All of us are different, in so many ways. For me, sleep is one of these areas where my own uniqueness is evidenced.

Beginning in the mid-90s, regardless of what time I would go to bed, I would normally awake 3-4 hours later. For a few years I would battle this, as though it were some kind of curse. This is because I listened to the “8 hours a night” advice that is always offered.

I would lay in bed awake for hours every night trying to fall back asleep. After all, it was what I should do for my health. Staying in bed when I was awake, because I was supposed to, became a great prison to me.

After a while, I just learned to get up when I was awake.
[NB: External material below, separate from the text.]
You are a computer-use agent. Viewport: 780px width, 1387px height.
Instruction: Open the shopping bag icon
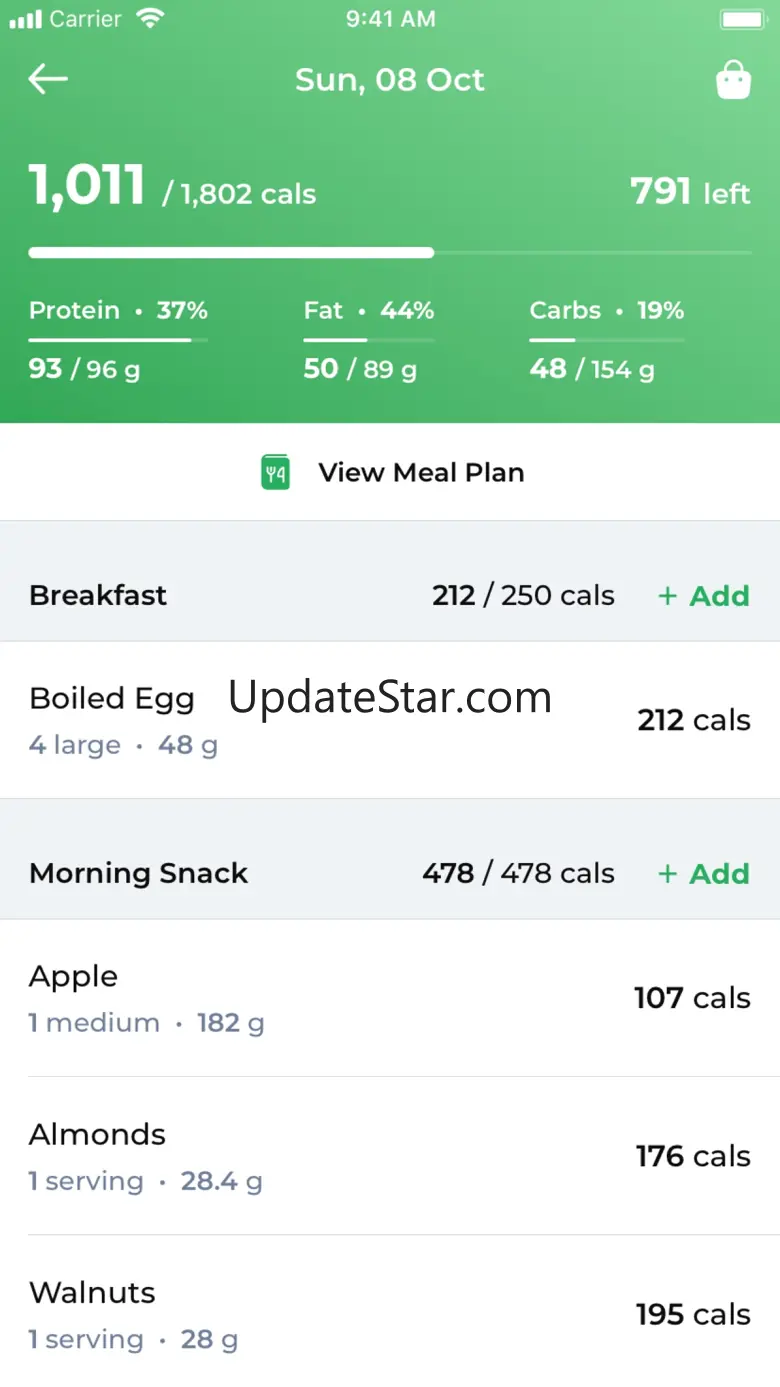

For the last 25 years or so, my sleep norm is 3-4 hours most nights – with perhaps an occasional 5-to-15-minute power nap somewhere in the late afternoon, or early evening. After multiple nights of this short sleep schedule, I will usually sleep 5-6 hours one night, occasionally longer, then right back to my norm.
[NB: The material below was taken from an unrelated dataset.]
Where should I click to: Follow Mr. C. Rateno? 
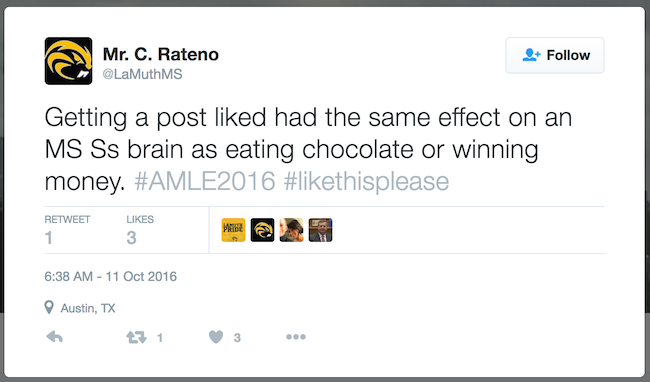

What I had viewed in the beginning as a “curse,” I eventually came to see as my special “blessing.” I am usually up somewhere between 1:00-3:00 most mornings. I am up wide awake, and I aggressively begin my studies and writing. While others are asleep in the house it allows for many hours of very quiet productive time. Over time I have come to relish my early morning time. I would not be the person that I am today without my norm of 3-4 hours a night.

I sleep when I am sleepy, and am up working when I am awake, regardless of the advice of the experts. Interestingly, for me, on the nights that I get 3-4 hours of sleep I am usually the most awake and productive for the day. On the nights that I sleep longer, not only do I have less working time, but I am more typically sluggish.

Thomas Edison wrote,

I never found need of more than four or five hours sleep in twenty-four hours. I never dream. It’s real sleep. When by chance I have taken in more [sleep], I wake up dull and indolent [disinclined to work]).
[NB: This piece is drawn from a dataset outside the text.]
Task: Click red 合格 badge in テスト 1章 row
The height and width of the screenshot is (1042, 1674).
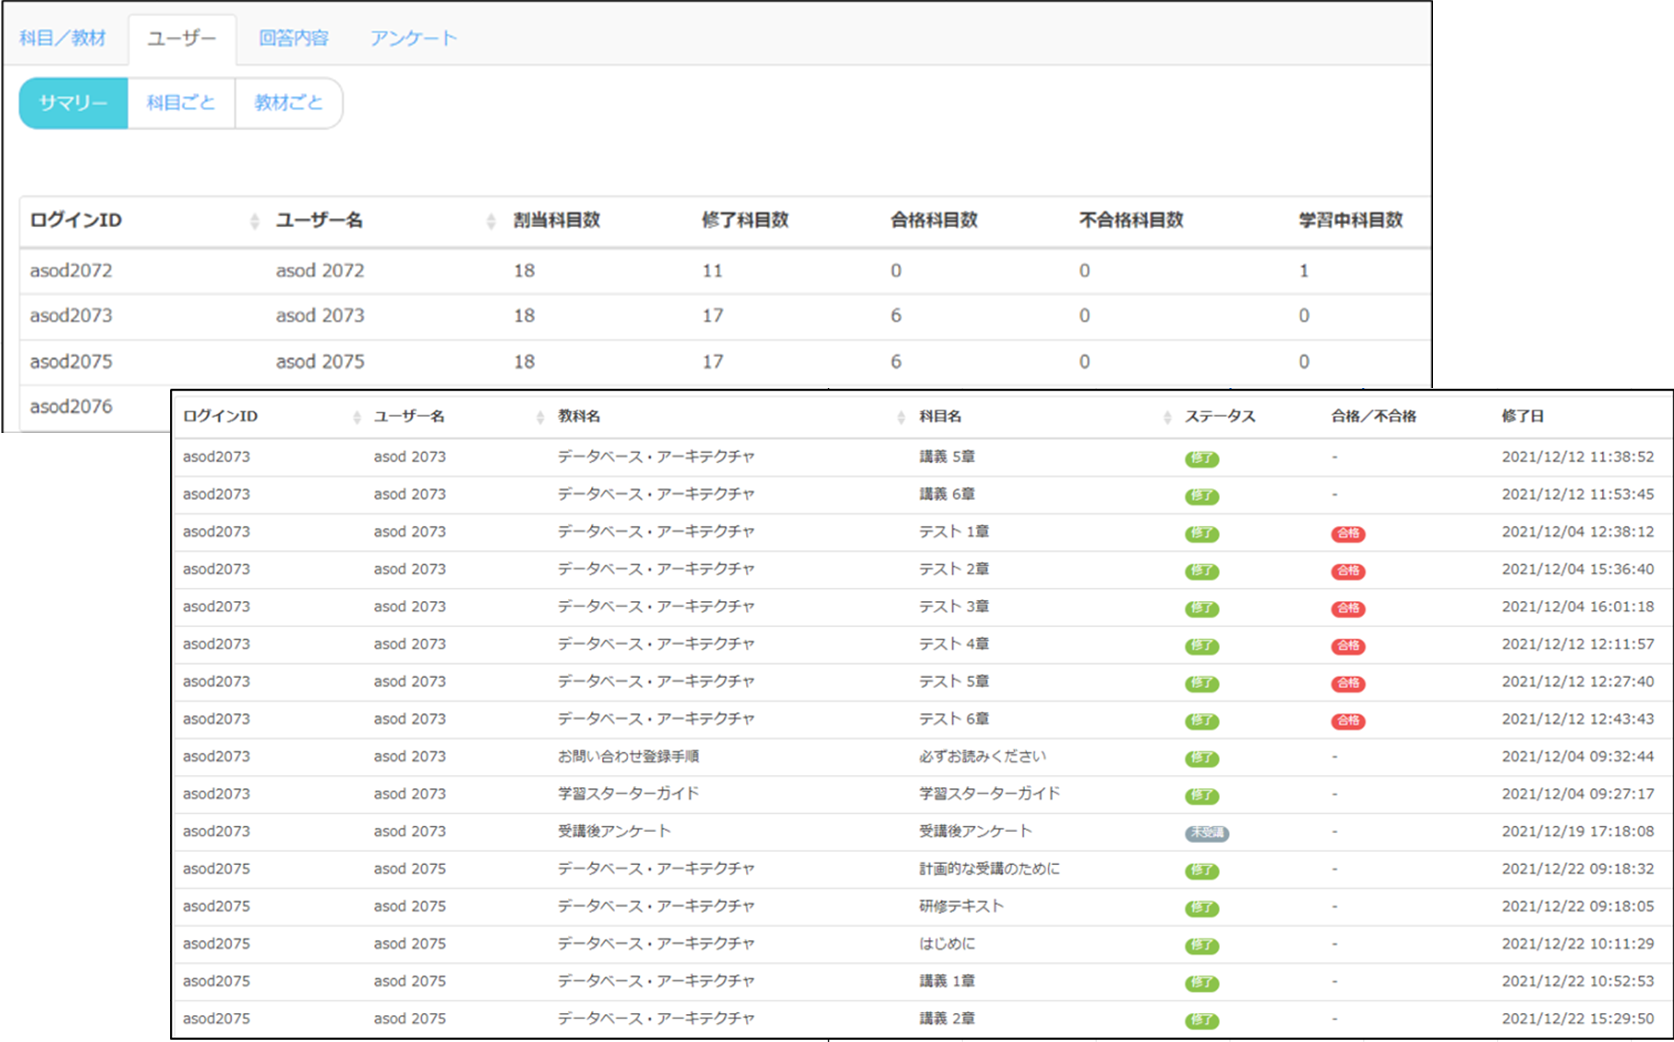Action: pyautogui.click(x=1347, y=533)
Winston Churchill averaged 5-6 hours of sleep per day (which included a full-blown daily 2-hour nap during the day). You get two days in one – well, at least one and a half.”

Leonardo De Vinci followed the “Uberman sleep cycle” – an extreme form of polyphasic sleep (or segmented sleep). This is the practice of sleeping multiple times in a 24-hour period. The Uberman method involves 20-minute naps every 4 hours – about 1-½ hours of sleep a day. Nikola Tesla followed this same sleep pattern.

I am well aware that my sleep patterns are not “normal,” and I do not recommend them. They are not something that I try to do, neither do I suggest anyone else trying them. Each of us are very uniquely made, and we must not fight the design of God for us.


Cf. “Some People Have a Superhuman Strength: Only Needing 4 Hours of Sleep,” Manasee Wagh, Popular Mechanics, June 27, 2022:

These “short sleepers” don’t necessarily do it by choice – they’re genetically programmed to require less. Short sleepers are people who do well with about half of the shut-eye that the rest of us require to function. Researchers have discovered particular mutations in three genes that control short sleepers’ resting needs. Their super-efficient sleep helps maintain better health and greater resilience to stress.